Harry Breeden, A Man Among Boys: The Player Who Put Central High Football on the Map

Harry Breeden, A Man Among Boys: The Player Who Put Central High Football on the Map

CENTRAL — Football, bright lights, fall breezes, blood, sweat, and sometimes even tears.  This is the story of a man who paved the way for Central Wildcat football.

In 1946, Willard Jackson was given the okay to start the first-ever football team for Central High School.  In doing so, he had to find some talent who knew anything about how the game of football was played.  In those days, Central was mostly farms.  Coach Jackson knew he had to have something to build around but he didn’t know what until he hung the sign up for the first football practice.  After stapling the sign on the bulletin board, he made a quick turn around and ran right into the biggest guy on campus trying to read what he was putting on the board.

Coach asked, son, what is your name.  My name is Harry Breeden.  Would you like to play football?  Yes sir, I would!

Coach Jackson knew that if this young man had any kind of talent he had a big man to build around.  Boy, was he right!  Coach Jackson listed him at 6’3” and 235 pounds, knowing the whole time that he was at least 6’6” and 260 or more.  But, in those days, that was the coach’s secret.

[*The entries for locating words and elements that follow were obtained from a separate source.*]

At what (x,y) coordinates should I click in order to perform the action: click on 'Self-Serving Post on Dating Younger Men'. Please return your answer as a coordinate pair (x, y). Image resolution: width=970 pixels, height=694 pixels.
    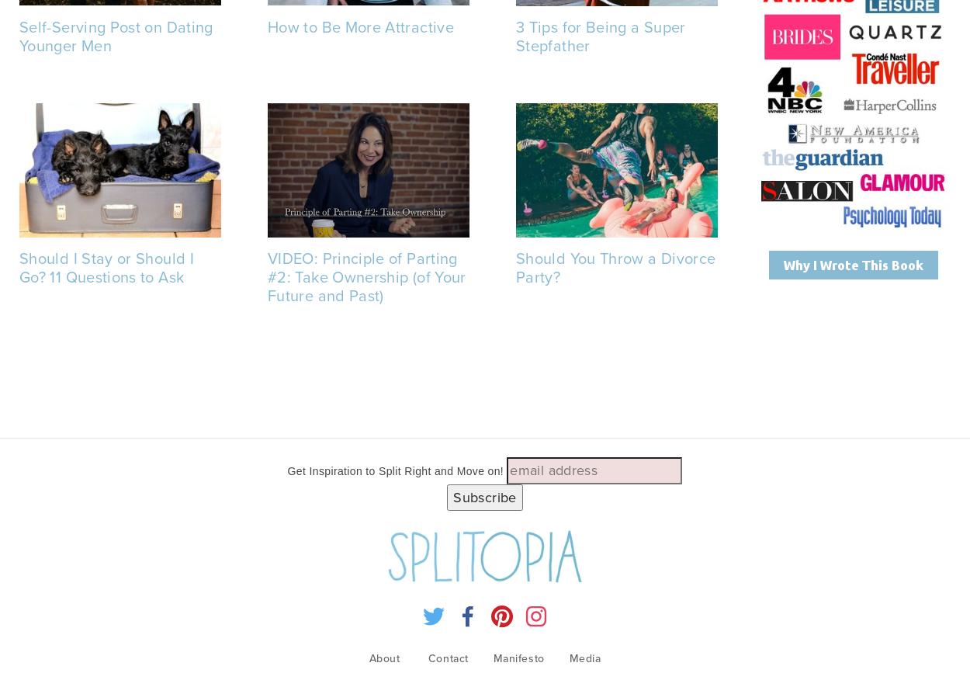
    Looking at the image, I should click on (116, 36).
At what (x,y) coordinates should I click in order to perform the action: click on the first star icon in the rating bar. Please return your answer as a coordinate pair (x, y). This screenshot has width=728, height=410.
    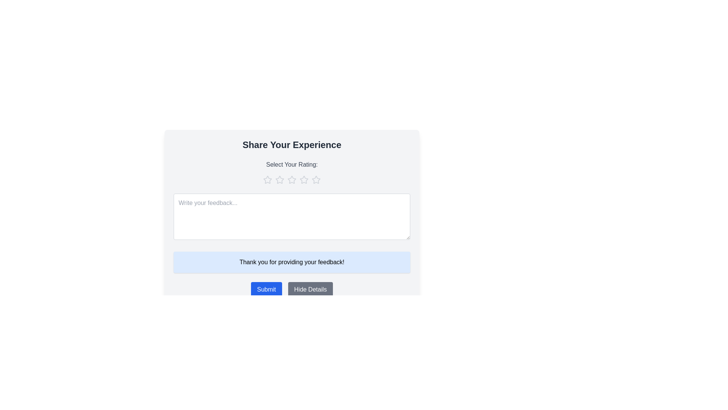
    Looking at the image, I should click on (267, 179).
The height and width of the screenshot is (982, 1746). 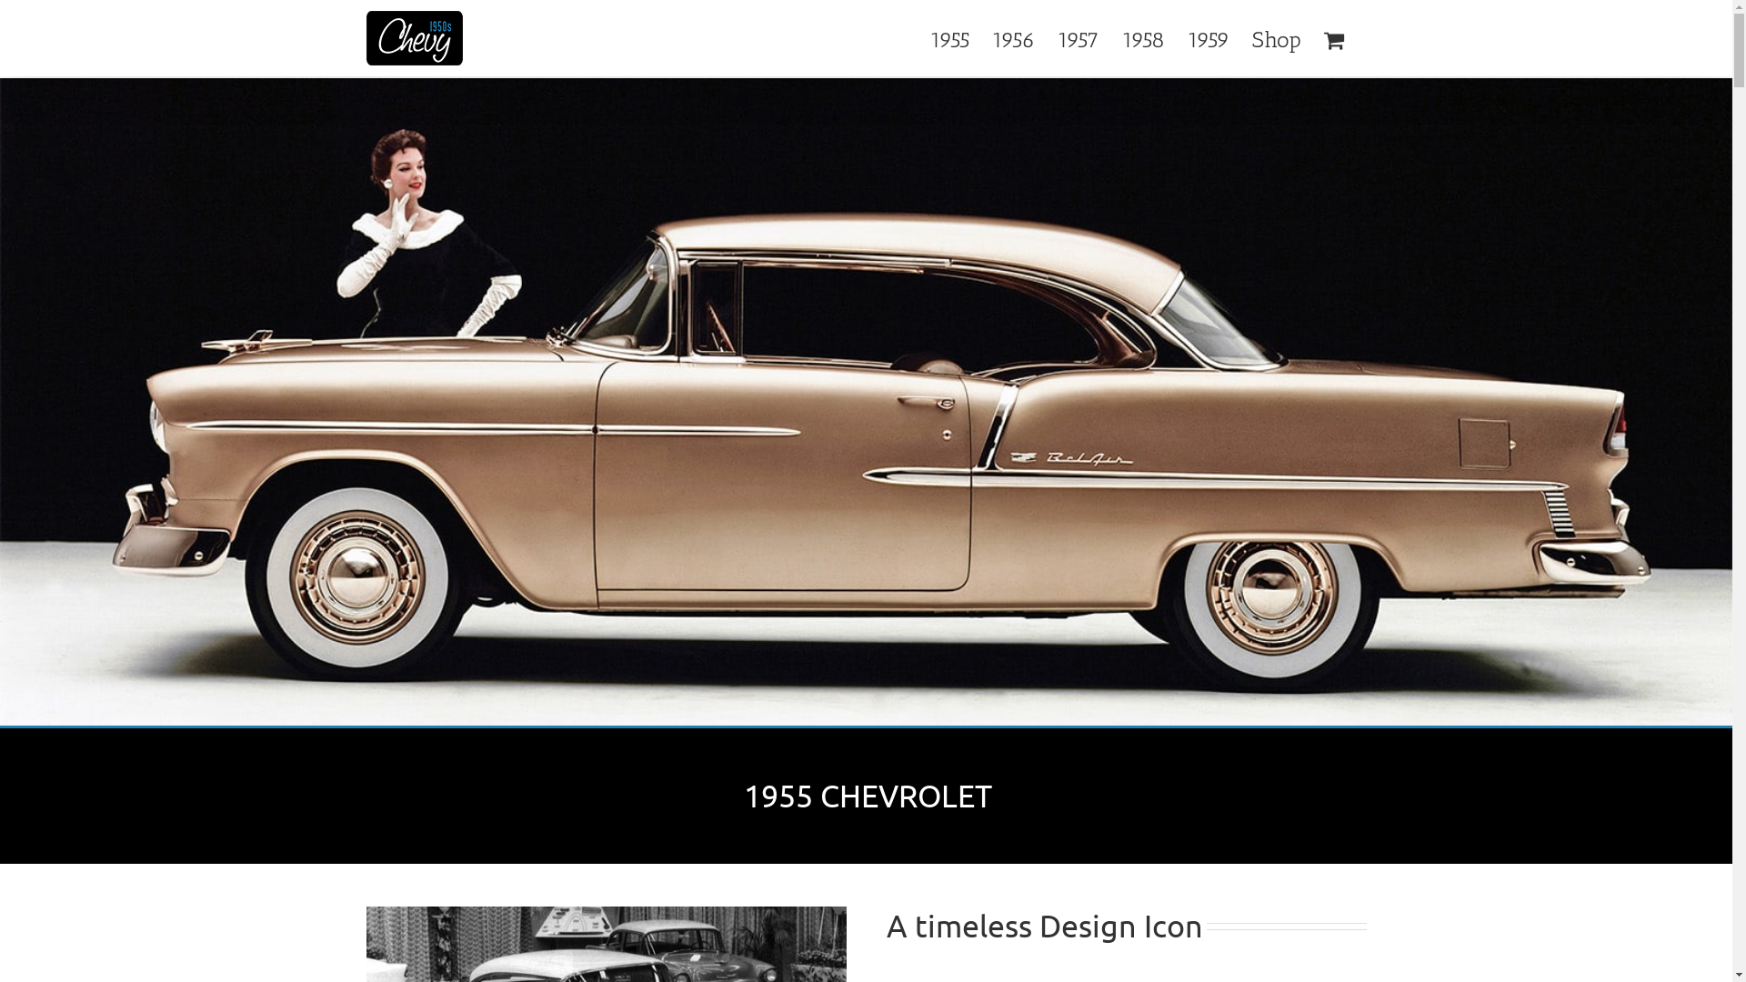 I want to click on '1958', so click(x=1142, y=38).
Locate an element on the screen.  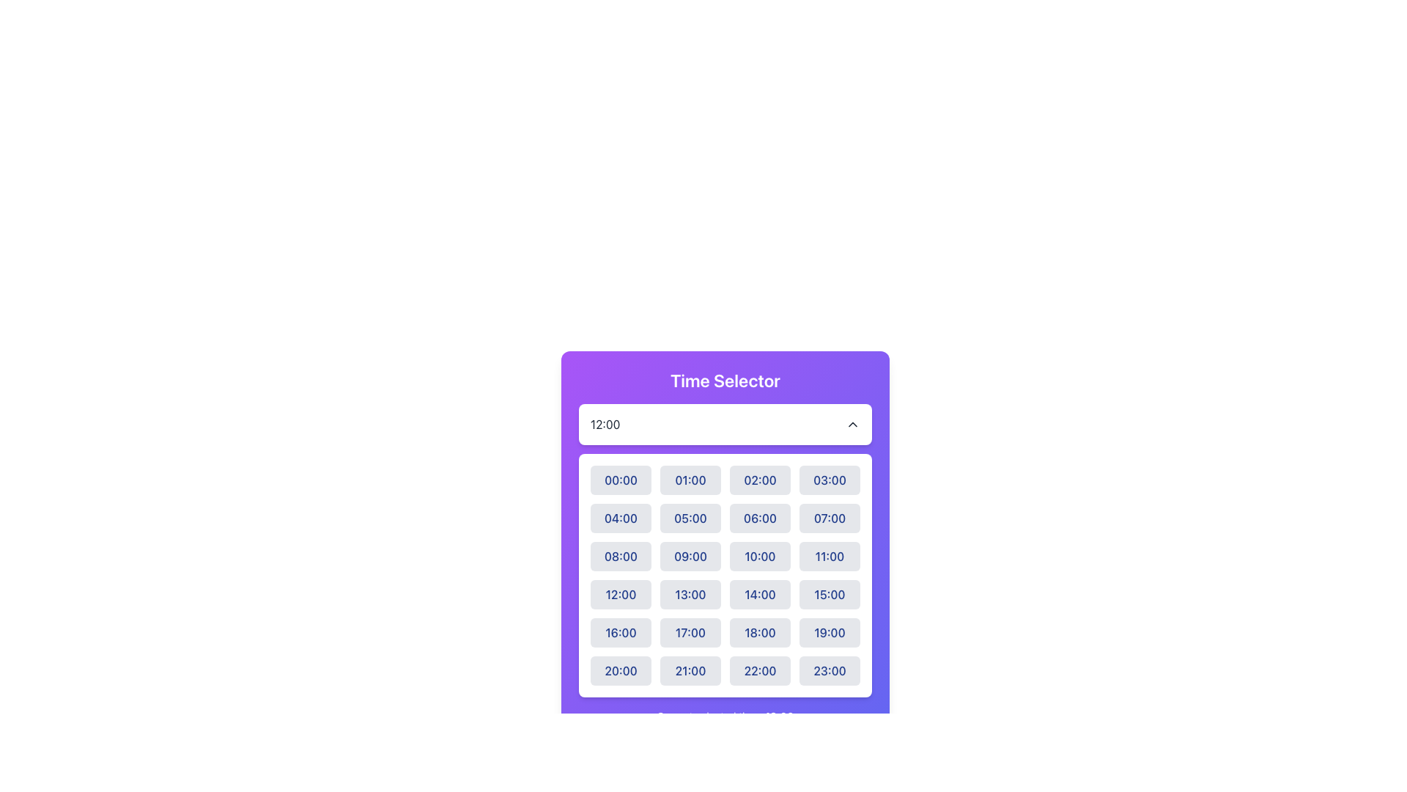
the rectangular button labeled '06:00' with a light gray background and dark blue bold font is located at coordinates (760, 517).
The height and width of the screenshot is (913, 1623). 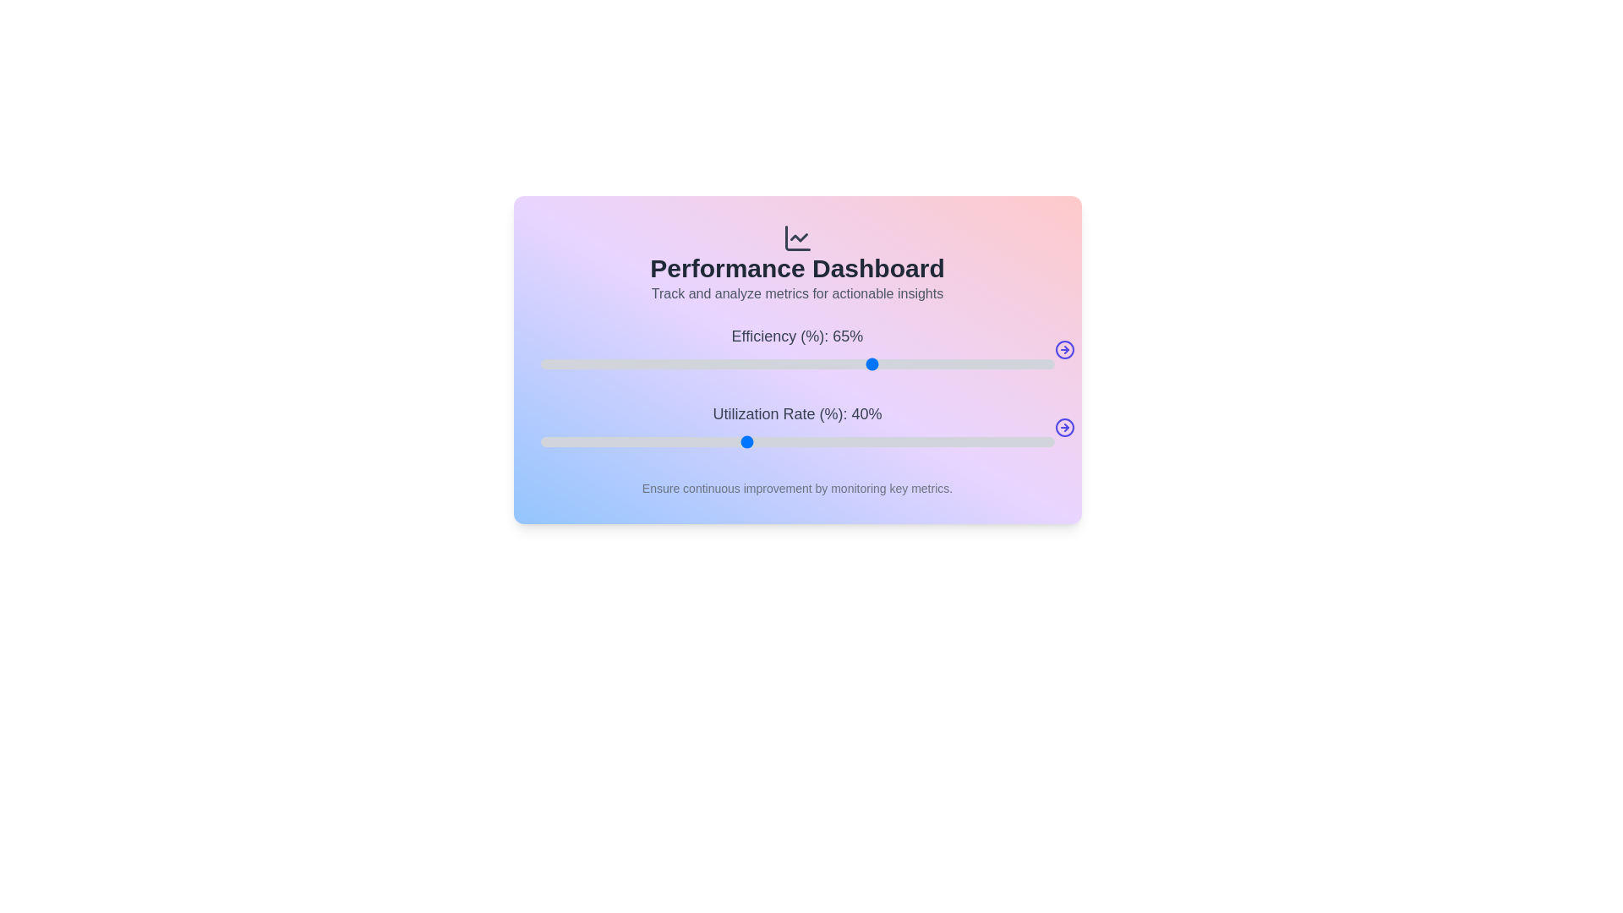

The first thing the coach had to do was order him a football helmet, because none of those on hand fit his head!  It didn’t take many practices before the scouts from other high schools were watching #23 — the big man for Central.

After practice one day, a car drove up to Harry’s house off Hooper Road. A man from a respectable business that is still operating today offered Harry a brand new car and free gas if he would come and play ball for Istrouma High School.  You know, that had to be hard to turn down, coming from a small and not well off farm with just chickens and cows.

But Harry looked at the man and told him that “Central is where my heart is!”  From then on, he was known all over as “Big Harry.”  He went on to be Central’s first All-State lineman, played offense at right tackle, nose guard on defense, held the ball for kicks and when the team was struck down with boils, he blew open holes from the fullback position for a much-needed score to win the game.

The opponents tried everything from double teaming to triple teaming to try to stop the big man.  They even brought in junior college players in one game before getting caught and having to forfeit the game.

Big Harry went on to be the first student athlete to receive a sports or music scholarship to any college from Central High School.  He attended LSU and played for the Fighting Tigers.  With all the limelight and the things that go with the fame of being an LSU football player, it never changed Harry Breeden.

He was a true Christian gentleman who served God and his church, Zoar Baptist Church, where he was a deacon.  Always visiting the sick in hospitals and serving the needs of the pastor, he never forgot his home.

For Big Harry, it wasn’t just about football.  It was about God, home, family, and Central.

He set a standard for future Wildcats that lives on today.

Harry O. Breeden, Sr., died on Feb. 29, 2009.